Nur wenige Kirchengemeinden haben volle Wahllisten

Kandidaten-Auswahl knapp geschafft

Hersfeld-Rotenburg. Die Minimalanforderungen für die Kandidatenlisten zur Kirchenvorstandswahl am 29. September sind in den Kirchenkreisen Hersfeld und Rotenburg erfüllt worden.

In den allermeisten Kirchengemeinden ist die Auswahl für die Gemeindemitglieder allerdings knapp: Statt der eigentlich geforderten doppelten Anzahl der Kandidaten steht nur die eineinhalbfache Anzahl auf der Liste.

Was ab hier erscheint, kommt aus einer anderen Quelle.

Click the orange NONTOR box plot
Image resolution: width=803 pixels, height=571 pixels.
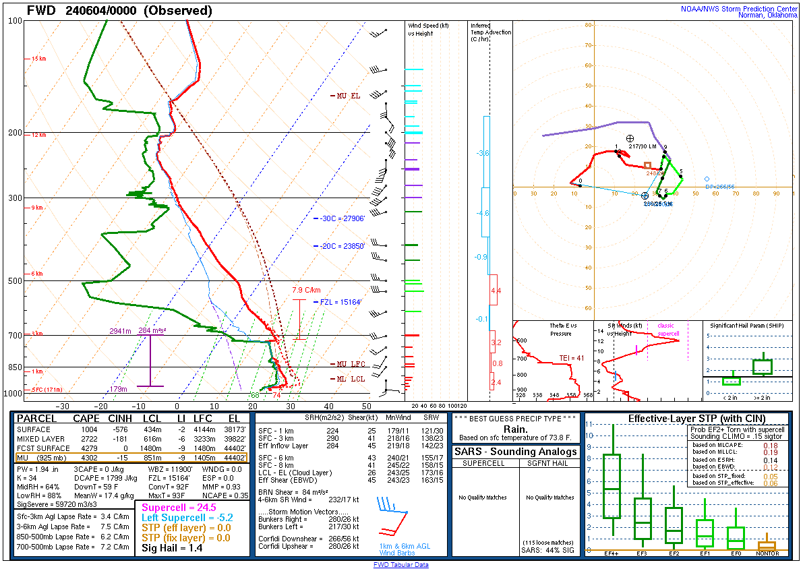tap(767, 545)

Im Kirchenkreis Hersfeld gibt es 94 Stimmbezirke und entsprechende Wahllisten. Auf 85 von ihnen steht nur die eineinhalbfache Anzahl der Kandidaten. Im Kirchenkreis Rotenburg sind 58 Stimmbezirke registriert, von 53 wurde beim Kirchenkreisvorstand die Genehmigung zur verminderten Anzahl der Kandidaten beantragt und auch genehmigt. Diese Zahlen wurden vom Kirchenkreisamt genannt

Dekanin Gisela Strohriegl ist denn auch froh, dass die Wahl überhaupt in allen Gemeinden stattfinden kann. „Es war sehr mühsam. Aber ich freue mich, dass sich überall Menschen gefunden haben, die in den Kirchenvorständen mitarbeiten wollen.“ Wenn in einer Gemeinde nicht die Mindestanzahl von Kandidaten erreicht wird, kann nicht gewählt werden. Der Kirchenkreisvorstand muss dann einen benachbarten Kirchenvorstand beauftragen, die Geschäfte für die Gemeinde mitzuerledigen.

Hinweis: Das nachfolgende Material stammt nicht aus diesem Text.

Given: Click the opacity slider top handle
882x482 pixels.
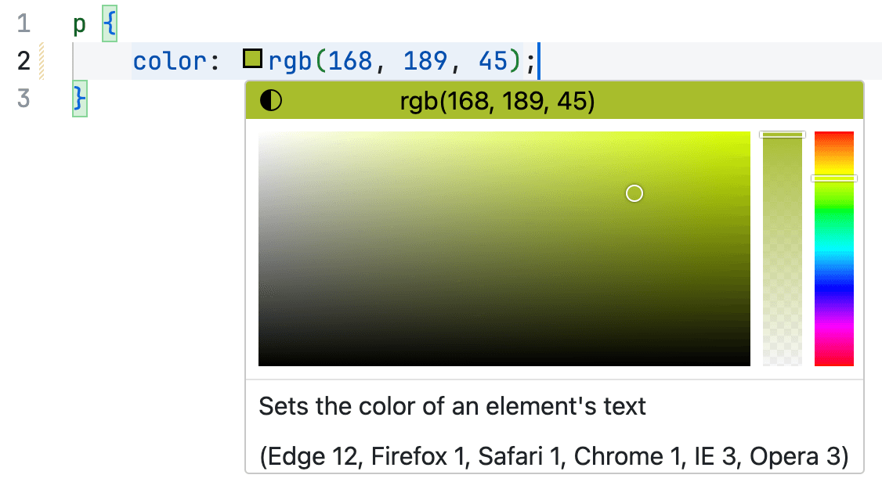Looking at the screenshot, I should pyautogui.click(x=781, y=134).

Auch Pfarrer Volker Drewes, stellvertretender Dekan im Kirchenkreis Hersfeld, ist erleichtert, dass überall gewählt werden kann. Wie Dekanin Strohlriegl ist er sicher, dass die Dauer einer Amtsperiode von sechs Jahren viele potenzielle Kandidaten abschreckt. Aus beruflichen oder aus Altersgründen würden sich immer weniger Menschen so lange in ein Ehrenamt einbinden lassen. Eine Verkürzung der Wahlperiode ist für die Dekanin auch keine Lösung: Die Organisation einer Wahl sei zu aufwendig, um sie enger zu takten.